Search the entries below for "Toggle", and copy each line where it appears.

Material for the task section start

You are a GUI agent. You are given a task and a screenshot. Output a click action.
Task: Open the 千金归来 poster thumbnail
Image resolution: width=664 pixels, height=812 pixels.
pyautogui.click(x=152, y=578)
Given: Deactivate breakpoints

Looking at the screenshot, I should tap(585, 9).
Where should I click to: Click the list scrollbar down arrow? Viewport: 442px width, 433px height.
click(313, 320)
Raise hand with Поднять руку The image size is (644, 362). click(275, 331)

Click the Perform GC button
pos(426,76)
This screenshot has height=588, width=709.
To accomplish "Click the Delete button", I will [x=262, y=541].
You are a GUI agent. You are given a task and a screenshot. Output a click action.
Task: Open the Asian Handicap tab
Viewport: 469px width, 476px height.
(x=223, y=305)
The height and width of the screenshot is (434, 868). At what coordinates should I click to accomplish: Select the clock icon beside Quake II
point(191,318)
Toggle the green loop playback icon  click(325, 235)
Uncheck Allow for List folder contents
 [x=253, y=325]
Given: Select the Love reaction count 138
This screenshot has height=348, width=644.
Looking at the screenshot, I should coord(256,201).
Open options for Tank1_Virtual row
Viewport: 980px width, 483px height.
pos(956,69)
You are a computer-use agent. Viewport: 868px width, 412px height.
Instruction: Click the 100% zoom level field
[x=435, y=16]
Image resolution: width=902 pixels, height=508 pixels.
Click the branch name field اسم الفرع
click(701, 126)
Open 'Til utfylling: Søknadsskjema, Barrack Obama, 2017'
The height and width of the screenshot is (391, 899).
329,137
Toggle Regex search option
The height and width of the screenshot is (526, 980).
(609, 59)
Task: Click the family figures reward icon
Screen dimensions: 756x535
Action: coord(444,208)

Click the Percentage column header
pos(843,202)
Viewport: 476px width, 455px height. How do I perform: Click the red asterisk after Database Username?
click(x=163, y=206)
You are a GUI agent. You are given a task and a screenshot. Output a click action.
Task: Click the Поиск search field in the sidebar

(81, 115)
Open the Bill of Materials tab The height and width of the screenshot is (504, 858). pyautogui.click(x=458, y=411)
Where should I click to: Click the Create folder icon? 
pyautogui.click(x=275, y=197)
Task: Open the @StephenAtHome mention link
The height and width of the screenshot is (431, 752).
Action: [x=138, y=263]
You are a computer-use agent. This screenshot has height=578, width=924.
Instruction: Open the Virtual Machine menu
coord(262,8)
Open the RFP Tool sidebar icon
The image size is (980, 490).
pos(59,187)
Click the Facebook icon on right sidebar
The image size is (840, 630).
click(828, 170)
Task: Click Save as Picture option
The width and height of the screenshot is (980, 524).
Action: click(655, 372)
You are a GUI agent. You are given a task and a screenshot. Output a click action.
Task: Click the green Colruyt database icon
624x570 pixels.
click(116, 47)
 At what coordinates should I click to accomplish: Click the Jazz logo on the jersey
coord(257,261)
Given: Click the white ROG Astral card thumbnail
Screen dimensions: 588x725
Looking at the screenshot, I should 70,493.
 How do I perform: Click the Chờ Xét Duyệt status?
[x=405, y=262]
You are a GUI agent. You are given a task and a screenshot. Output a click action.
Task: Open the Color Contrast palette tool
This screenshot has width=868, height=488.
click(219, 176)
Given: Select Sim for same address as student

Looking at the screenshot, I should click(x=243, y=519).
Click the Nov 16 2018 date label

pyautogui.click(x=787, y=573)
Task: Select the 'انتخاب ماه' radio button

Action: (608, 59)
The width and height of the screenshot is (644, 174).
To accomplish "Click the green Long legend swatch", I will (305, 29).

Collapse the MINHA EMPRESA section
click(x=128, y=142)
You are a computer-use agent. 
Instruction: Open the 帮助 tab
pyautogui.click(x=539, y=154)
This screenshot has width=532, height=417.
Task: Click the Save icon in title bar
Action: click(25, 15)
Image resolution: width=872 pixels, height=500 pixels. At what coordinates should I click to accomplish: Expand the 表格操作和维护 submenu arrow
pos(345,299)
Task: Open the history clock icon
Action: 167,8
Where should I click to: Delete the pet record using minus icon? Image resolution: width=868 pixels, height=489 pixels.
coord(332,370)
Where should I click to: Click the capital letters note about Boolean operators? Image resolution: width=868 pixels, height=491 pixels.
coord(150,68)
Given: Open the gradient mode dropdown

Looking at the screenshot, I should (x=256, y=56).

Material for the task section end

_Reply_
Toggle the green loop playback icon  click(325, 235)
Toggle Regex search option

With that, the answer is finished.